• SUPPLIED TEXT
********************

The vast majority of undertrials languish in hellish, overcrowded prisons, often for longer than the sentence they would receive if convicted of their alleged crimes. Many face custodial torture to extract “confessions” – a practice that has become accepted across India.
The movie Jai Bhim described a horrific episode of custodial torture in 1993 in Tamil Nadu, where the practice continues to this day, and where 80% of those subject to it are Dalits, who reside at the bottom of the Indian caste hierarchy. In Telangana, a daily-wage laborer was killed by custodial torture after the state’s much-touted surveillance and facial-recognition systems wrongly identified him as the perpetrator of a crime. Even in Kerala, arguably the most progressive Indian state, victims of custodial torture and their families suffer, while “cops barely pay the price.”
Ahmed’s son, too, became a statistic. Police claim they had no choice but to kill Asad and his accomplice, because the suspects had attempted to shoot their way out of a dragnet. But such “encounters” with the police – in truth, extrajudicial killings – are entrenched in India’s police and governance culture.
Former Prime Minister Indira Gandhi pioneered the use of “encounters” to suppress peasant and student protests in the late 1960s. Born in Calcutta and overseen by acclaimed police officer Ranjit Gupta, the practice quickly became an essential governing tool. Violent state coercion of citizens was easier, apparently, than addressing people’s grievances. Police killings subsequently helped to snuff out the Sikh uprising in the early 1990s, and to bring down Mumbai’s mafia in the 1990s, as the movie Satya (Truth) showed.
The police kill suspects so often that Indians do not bother to spell out “killed in an encounter”; alleged criminals are simply “encountered.” Indian elites, anxious to protect their gated lives, celebrate police officers described as “encounter specialists” (a reality graphically portrayed in the Netflix docuseries Mumbai Mafia: Police vs The Underworld).
A Lawless State
Beneath the veneer of democracy in India, deeply undemocratic private and state behavior has become the norm, and, not surprisingly, it is wedded to a refusal to reform India’s electoral and judicial systems. This “bad equilibrium” seems impossible to undo. The repeated depiction of broken norms in Indian cinema speaks to the hopelessness, fears, and desire for retribution in a public exposed to capricious and unfair lives. Indian and international elites are eager to portray India as a modern country, embracing digital technologies and promoting high-value startups; but the country is racing to the precipice of a jungle raj.
Today, illegal sand mining is flourishing, weapons smuggling continues, and drugs from Afghanistan and Myanmar are being trafficked in huge quantities, with India’s elites the primary beneficiaries. The movie Udta Punjab (Flying Punjab), for example, captures how drugs and arms have spawned a lawless mafia of politicians, policemen, and criminals in Punjab, a once-prosperous state where farmers and poorly educated, “unemployable” youth are under acute stress.
For Indians like Ahmed, politics is a protective cover and a lucrative business, not a means of serving their country. As long as criminal-politicians like him thrive, India’s longstanding challenges will persist. Even as a few Indians enrich themselves, the vast majority will struggle to find jobs, get a quality education, and access health care, while environmental degradation reduces their productivity and shortens their life spans. Violence – greatly amplified by Hindutva (Hindu nationalist) forces – will continue to envelop India.

********************

• Stored entries
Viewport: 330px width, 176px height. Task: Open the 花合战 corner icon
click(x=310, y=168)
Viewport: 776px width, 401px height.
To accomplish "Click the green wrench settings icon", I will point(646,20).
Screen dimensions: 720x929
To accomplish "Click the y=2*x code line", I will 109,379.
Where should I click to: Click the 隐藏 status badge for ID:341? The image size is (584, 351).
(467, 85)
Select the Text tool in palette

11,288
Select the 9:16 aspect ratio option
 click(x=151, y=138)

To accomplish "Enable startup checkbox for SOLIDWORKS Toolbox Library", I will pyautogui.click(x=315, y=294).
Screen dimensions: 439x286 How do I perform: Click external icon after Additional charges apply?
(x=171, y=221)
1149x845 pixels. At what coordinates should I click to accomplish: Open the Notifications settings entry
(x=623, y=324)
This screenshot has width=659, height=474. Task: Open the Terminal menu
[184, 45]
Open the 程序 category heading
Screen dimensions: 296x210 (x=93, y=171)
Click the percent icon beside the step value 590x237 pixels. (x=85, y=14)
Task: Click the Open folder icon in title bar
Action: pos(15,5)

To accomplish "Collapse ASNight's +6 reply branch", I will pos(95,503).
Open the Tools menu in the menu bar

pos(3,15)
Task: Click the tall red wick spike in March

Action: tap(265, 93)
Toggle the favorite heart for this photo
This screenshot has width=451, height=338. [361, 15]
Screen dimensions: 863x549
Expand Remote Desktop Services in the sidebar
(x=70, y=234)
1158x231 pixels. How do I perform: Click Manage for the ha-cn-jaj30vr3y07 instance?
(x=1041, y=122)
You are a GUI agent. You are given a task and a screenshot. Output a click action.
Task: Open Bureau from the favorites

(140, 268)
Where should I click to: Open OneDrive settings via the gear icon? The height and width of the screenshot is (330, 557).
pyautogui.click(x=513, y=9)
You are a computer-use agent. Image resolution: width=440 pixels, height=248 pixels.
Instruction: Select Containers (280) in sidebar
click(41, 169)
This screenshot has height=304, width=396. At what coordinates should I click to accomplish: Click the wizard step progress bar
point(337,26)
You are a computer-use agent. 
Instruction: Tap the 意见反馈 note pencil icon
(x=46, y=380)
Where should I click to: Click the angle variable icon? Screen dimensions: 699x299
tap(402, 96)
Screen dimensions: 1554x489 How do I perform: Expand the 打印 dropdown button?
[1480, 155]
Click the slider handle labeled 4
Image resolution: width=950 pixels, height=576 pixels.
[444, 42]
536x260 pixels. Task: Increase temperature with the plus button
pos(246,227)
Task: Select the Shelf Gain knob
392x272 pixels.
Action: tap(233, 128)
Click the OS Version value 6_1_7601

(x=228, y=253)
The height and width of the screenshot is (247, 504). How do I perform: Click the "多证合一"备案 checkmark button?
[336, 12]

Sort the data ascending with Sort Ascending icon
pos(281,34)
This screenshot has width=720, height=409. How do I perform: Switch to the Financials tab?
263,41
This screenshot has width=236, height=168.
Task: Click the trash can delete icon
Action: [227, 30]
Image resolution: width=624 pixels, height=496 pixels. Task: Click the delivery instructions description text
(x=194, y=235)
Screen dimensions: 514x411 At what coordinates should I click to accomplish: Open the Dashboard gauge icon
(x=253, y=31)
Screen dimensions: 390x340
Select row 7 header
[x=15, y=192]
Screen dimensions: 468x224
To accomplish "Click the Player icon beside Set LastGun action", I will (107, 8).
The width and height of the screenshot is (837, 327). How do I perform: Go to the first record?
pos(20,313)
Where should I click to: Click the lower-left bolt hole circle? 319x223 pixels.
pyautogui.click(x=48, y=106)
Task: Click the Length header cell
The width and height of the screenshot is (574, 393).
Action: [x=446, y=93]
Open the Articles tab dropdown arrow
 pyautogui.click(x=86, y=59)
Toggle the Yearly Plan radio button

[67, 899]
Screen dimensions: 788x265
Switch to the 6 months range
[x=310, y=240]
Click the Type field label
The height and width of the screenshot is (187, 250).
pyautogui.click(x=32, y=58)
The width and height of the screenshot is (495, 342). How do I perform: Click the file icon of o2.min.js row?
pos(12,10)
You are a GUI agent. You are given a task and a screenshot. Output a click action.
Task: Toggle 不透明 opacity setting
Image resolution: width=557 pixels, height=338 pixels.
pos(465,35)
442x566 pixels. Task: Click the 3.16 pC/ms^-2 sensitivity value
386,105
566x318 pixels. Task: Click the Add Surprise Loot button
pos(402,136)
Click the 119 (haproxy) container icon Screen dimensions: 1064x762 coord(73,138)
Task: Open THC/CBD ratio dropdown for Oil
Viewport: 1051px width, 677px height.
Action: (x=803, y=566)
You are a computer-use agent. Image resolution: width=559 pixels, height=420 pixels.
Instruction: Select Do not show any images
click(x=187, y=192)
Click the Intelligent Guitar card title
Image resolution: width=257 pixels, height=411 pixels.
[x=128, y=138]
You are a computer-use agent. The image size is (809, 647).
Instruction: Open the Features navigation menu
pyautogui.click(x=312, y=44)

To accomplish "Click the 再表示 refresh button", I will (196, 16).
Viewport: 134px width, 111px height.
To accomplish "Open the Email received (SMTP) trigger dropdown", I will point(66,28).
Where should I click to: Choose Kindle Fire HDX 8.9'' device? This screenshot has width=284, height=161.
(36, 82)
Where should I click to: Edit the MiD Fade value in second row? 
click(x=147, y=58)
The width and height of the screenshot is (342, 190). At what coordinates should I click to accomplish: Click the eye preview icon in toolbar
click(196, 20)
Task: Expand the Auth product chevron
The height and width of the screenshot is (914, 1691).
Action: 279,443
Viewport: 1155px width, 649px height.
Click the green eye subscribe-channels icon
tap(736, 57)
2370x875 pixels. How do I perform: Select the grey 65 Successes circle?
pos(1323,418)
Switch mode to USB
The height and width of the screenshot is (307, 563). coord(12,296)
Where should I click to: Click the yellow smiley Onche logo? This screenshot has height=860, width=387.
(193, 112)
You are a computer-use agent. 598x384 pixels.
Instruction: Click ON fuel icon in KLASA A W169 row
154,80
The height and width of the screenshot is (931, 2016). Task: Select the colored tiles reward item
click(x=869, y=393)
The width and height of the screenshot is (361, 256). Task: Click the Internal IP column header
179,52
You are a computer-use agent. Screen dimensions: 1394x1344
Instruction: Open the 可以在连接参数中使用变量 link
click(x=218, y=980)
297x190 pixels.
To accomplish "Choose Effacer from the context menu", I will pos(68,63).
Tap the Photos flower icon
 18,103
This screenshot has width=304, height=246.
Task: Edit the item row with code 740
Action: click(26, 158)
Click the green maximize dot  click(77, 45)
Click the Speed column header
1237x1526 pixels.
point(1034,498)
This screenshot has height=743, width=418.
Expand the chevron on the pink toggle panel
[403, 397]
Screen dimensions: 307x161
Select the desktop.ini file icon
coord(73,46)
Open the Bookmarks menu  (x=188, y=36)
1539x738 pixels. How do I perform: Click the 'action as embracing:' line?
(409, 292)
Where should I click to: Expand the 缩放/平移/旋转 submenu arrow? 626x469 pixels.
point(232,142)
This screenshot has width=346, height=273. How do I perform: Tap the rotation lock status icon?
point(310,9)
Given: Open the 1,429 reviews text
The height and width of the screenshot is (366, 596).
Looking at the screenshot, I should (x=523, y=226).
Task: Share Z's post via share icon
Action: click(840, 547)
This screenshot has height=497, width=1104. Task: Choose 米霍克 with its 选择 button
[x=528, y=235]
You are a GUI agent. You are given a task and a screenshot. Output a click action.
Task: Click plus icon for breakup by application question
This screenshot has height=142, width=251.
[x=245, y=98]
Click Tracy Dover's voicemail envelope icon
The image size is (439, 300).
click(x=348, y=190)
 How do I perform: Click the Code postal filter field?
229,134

********************

• TASKS TO CARRY OUT
1) Please copy the passage of the article on policing in India from "A Lawless State" to "a jungle raj.".
2) Answer these questions from the article on policing in India:
(a) In which state and year did the custodial torture episode described in the movie Jai Bhim take place?
(b) Which police officer oversaw the practice of "encounters" when it began in Calcutta?
(c) Which movie shows drugs and arms spawning a lawless mafia in Punjab?

• RESULTS FOR THE EXERCISE
1)
A Lawless State
Beneath the veneer of democracy in India, deeply undemocratic private and state behavior has become the norm, and, not surprisingly, it is wedded to a refusal to reform India’s electoral and judicial systems. This “bad equilibrium” seems impossible to undo. The repeated depiction of broken norms in Indian cinema speaks to the hopelessness, fears, and desire for retribution in a public exposed to capricious and unfair lives. Indian and international elites are eager to portray India as a modern country, embracing digital technologies and promoting high-value startups; but the country is racing to the precipice of a jungle raj.

2)
(a) Tamil Nadu, in 1993.
(b) Ranjit Gupta.
(c) Udta Punjab (Flying Punjab).